One interesting part of the output is the coefficient for the number of bedrooms. A coefficient of -9,222 suggests that a home’s price could be improved simply by knocking down walls creating bedrooms. This is clearly not the case. The reason the regression analysis produced a negative coefficient in this case is that the number of bedrooms is closely correlated with size. This situation is called: multicollinearity. While multicollinarity makes it hard to understand how the component contributes to the result, it does improve an estimate or forecast based on the model.
Overall, the model is quite accurate. The adjusted R^2 .5803 means that the model explains 58% of the variation in house prices. The remaining 42% of the variation in a house’s price are things like lot size or quality.
To demonstrate the model, I’ve nearly randomly picked a house from the ones on sale on Yahoo’s real estate site. The house is 1482 square feet, with 3 bedrooms, and is in the East Sacramento neighborhood.

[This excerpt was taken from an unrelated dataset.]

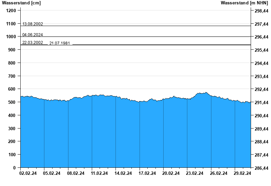Click the 04.06.2024 reference line label
This screenshot has height=186, width=271.
(33, 35)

To translate these statistics into an estimate the formula:
Intercept Coefficient +# of bedrooms * bed coefficient + size coefficient * size + neighborhood value
11,775 + 3 * −9,222 + 1482 * 87 + 271,534 = 384,577
One important thing to understanding the output from a regression analysis is that while it is often expressed as rather precise result, in this case $384,577, a better way to interpret the results is to use the standard error of the coefficient to produce a range of output. The high of the range is:
Intercept Coefficient +# of bedrooms * (bed coefficient + standard error) + size coefficient * (size + standard error) + neighborhood value + standard error
Or in numbers:
11,775 + 3 * (−9,222 + 2,365) + 1482 * (87 + 4) + (271,534 + 51,255) = 448,875
The low of the range is calculated by subtracted the standard error from the coefficient:
11,775 + 3 * (−9,222 – 2,365) + 1482 * (87 – 4) + (271,534 – 51,255) = 320, 299
So the model’s range is $448k to $320k with a likely outcome of $384k. Zillow’s estimate for the property is $331,800 and reports an asking price of $357,950. For this house, both are within the range, if on the low end. I think the Zillow zEstimate is a bit misleading, since they only give a number and not a range. In another post I will apply the model to July, August, and September data (the model data was from June 10 to June 11).